**CHALLENGE:** Convert these lines into a JSON list of strings, with each line as its own string and blank lines omitted.

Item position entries
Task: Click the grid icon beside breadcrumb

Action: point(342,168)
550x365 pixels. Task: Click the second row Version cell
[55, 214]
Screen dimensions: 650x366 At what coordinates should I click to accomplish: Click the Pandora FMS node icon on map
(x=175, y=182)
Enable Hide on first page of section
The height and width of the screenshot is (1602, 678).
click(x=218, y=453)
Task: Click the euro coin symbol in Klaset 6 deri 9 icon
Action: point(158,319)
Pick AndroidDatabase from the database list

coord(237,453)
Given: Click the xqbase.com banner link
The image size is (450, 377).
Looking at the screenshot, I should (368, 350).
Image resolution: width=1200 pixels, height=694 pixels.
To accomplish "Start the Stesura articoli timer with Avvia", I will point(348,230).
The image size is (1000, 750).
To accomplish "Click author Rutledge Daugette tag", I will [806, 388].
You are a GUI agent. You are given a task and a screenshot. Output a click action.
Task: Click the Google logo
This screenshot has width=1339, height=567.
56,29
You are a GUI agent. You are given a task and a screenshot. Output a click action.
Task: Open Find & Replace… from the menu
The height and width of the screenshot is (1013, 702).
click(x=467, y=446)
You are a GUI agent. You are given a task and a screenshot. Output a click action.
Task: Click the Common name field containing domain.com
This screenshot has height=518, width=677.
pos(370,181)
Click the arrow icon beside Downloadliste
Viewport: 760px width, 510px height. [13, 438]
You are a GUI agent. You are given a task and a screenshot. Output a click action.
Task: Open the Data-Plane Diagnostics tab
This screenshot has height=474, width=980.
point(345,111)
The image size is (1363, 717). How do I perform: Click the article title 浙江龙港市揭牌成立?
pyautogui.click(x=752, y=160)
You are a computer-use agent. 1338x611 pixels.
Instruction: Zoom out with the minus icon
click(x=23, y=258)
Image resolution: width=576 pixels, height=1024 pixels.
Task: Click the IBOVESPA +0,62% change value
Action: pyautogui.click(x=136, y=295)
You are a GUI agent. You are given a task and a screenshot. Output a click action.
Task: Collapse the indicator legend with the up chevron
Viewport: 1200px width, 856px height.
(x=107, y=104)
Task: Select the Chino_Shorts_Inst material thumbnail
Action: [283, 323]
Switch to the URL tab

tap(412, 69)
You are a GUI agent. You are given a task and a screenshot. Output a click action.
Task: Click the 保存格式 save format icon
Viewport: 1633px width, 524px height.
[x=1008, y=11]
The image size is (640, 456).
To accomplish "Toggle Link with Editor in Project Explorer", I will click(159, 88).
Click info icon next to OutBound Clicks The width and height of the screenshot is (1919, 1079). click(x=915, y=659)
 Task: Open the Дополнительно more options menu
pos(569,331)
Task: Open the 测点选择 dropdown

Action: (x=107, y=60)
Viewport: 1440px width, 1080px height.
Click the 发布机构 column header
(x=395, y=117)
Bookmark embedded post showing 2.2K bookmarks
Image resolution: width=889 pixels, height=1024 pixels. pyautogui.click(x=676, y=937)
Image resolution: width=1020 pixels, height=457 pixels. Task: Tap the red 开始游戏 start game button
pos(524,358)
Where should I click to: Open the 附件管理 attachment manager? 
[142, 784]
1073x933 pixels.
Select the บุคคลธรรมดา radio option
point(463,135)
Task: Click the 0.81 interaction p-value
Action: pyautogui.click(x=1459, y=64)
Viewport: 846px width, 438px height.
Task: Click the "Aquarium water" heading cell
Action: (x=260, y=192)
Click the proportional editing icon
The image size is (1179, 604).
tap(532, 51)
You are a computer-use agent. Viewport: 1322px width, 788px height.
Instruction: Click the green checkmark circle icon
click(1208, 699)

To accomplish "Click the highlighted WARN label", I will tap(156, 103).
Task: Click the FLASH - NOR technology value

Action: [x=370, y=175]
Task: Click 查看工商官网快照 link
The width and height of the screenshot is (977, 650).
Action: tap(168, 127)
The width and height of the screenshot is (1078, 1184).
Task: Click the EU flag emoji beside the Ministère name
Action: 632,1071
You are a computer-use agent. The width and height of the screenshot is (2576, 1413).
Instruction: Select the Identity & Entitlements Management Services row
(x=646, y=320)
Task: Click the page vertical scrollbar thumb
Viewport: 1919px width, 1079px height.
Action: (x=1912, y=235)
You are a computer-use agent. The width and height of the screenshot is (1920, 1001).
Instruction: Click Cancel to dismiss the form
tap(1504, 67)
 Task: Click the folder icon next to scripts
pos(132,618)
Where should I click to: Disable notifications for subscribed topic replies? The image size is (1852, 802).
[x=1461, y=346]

**EXERCISE SOLUTION:**
[
  "Task: Click the grid icon beside breadcrumb",
  "Action: point(342,168)",
  "550x365 pixels. Task: Click the second row Version cell",
  "[55, 214]",
  "Screen dimensions: 650x366 At what coordinates should I click to accomplish: Click the Pandora FMS node icon on map",
  "(x=175, y=182)",
  "Enable Hide on first page of section",
  "The height and width of the screenshot is (1602, 678).",
  "click(x=218, y=453)",
  "Task: Click the euro coin symbol in Klaset 6 deri 9 icon",
  "Action: point(158,319)",
  "Pick AndroidDatabase from the database list",
  "coord(237,453)",
  "Given: Click the xqbase.com banner link",
  "The image size is (450, 377).",
  "Looking at the screenshot, I should (368, 350).",
  "Image resolution: width=1200 pixels, height=694 pixels.",
  "To accomplish \"Start the Stesura articoli timer with Avvia\", I will point(348,230).",
  "The image size is (1000, 750).",
  "To accomplish \"Click author Rutledge Daugette tag\", I will [806, 388].",
  "You are a GUI agent. You are given a task and a screenshot. Output a click action.",
  "Task: Click the Google logo",
  "This screenshot has width=1339, height=567.",
  "56,29",
  "You are a GUI agent. You are given a task and a screenshot. Output a click action.",
  "Task: Open Find & Replace… from the menu",
  "The height and width of the screenshot is (1013, 702).",
  "click(x=467, y=446)",
  "You are a GUI agent. You are given a task and a screenshot. Output a click action.",
  "Task: Click the Common name field containing domain.com",
  "This screenshot has height=518, width=677.",
  "pos(370,181)",
  "Click the arrow icon beside Downloadliste",
  "Viewport: 760px width, 510px height. [13, 438]",
  "You are a GUI agent. You are given a task and a screenshot. Output a click action.",
  "Task: Open the Data-Plane Diagnostics tab",
  "This screenshot has height=474, width=980.",
  "point(345,111)",
  "The image size is (1363, 717). How do I perform: Click the article title 浙江龙港市揭牌成立?",
  "pyautogui.click(x=752, y=160)",
  "You are a computer-use agent. 1338x611 pixels.",
  "Instruction: Zoom out with the minus icon",
  "click(x=23, y=258)",
  "Image resolution: width=576 pixels, height=1024 pixels.",
  "Task: Click the IBOVESPA +0,62% change value",
  "Action: pyautogui.click(x=136, y=295)",
  "You are a GUI agent. You are given a task and a screenshot. Output a click action.",
  "Task: Collapse the indicator legend with the up chevron",
  "Viewport: 1200px width, 856px height.",
  "(x=107, y=104)",
  "Task: Select the Chino_Shorts_Inst material thumbnail",
  "Action: [283, 323]",
  "Switch to the URL tab",
  "tap(412, 69)",
  "You are a GUI agent. You are given a task and a screenshot. Output a click action.",
  "Task: Click the 保存格式 save format icon",
  "Viewport: 1633px width, 524px height.",
  "[x=1008, y=11]",
  "The image size is (640, 456).",
  "To accomplish \"Toggle Link with Editor in Project Explorer\", I will click(159, 88).",
  "Click info icon next to OutBound Clicks The width and height of the screenshot is (1919, 1079). click(x=915, y=659)",
  " Task: Open the Дополнительно more options menu",
  "pos(569,331)",
  "Task: Open the 测点选择 dropdown",
  "Action: (x=107, y=60)",
  "Viewport: 1440px width, 1080px height.",
  "Click the 发布机构 column header",
  "(x=395, y=117)",
  "Bookmark embedded post showing 2.2K bookmarks",
  "Image resolution: width=889 pixels, height=1024 pixels. pyautogui.click(x=676, y=937)",
  "Image resolution: width=1020 pixels, height=457 pixels. Task: Tap the red 开始游戏 start game button",
  "pos(524,358)",
  "Where should I click to: Open the 附件管理 attachment manager? ",
  "[142, 784]",
  "1073x933 pixels.",
  "Select the บุคคลธรรมดา radio option",
  "point(463,135)",
  "Task: Click the 0.81 interaction p-value",
  "Action: pyautogui.click(x=1459, y=64)",
  "Viewport: 846px width, 438px height.",
  "Task: Click the \"Aquarium water\" heading cell",
  "Action: (x=260, y=192)",
  "Click the proportional editing icon",
  "The image size is (1179, 604).",
  "tap(532, 51)",
  "You are a computer-use agent. Viewport: 1322px width, 788px height.",
  "Instruction: Click the green checkmark circle icon",
  "click(1208, 699)",
  "To accomplish \"Click the highlighted WARN label\", I will tap(156, 103).",
  "Task: Click the FLASH - NOR technology value",
  "Action: [x=370, y=175]",
  "Task: Click 查看工商官网快照 link",
  "The width and height of the screenshot is (977, 650).",
  "Action: tap(168, 127)",
  "The width and height of the screenshot is (1078, 1184).",
  "Task: Click the EU flag emoji beside the Ministère name",
  "Action: 632,1071",
  "You are a computer-use agent. The width and height of the screenshot is (2576, 1413).",
  "Instruction: Select the Identity & Entitlements Management Services row",
  "(x=646, y=320)",
  "Task: Click the page vertical scrollbar thumb",
  "Viewport: 1919px width, 1079px height.",
  "Action: (x=1912, y=235)",
  "You are a computer-use agent. The width and height of the screenshot is (1920, 1001).",
  "Instruction: Click Cancel to dismiss the form",
  "tap(1504, 67)",
  " Task: Click the folder icon next to scripts",
  "pos(132,618)",
  "Where should I click to: Disable notifications for subscribed topic replies? The image size is (1852, 802).",
  "[x=1461, y=346]"
]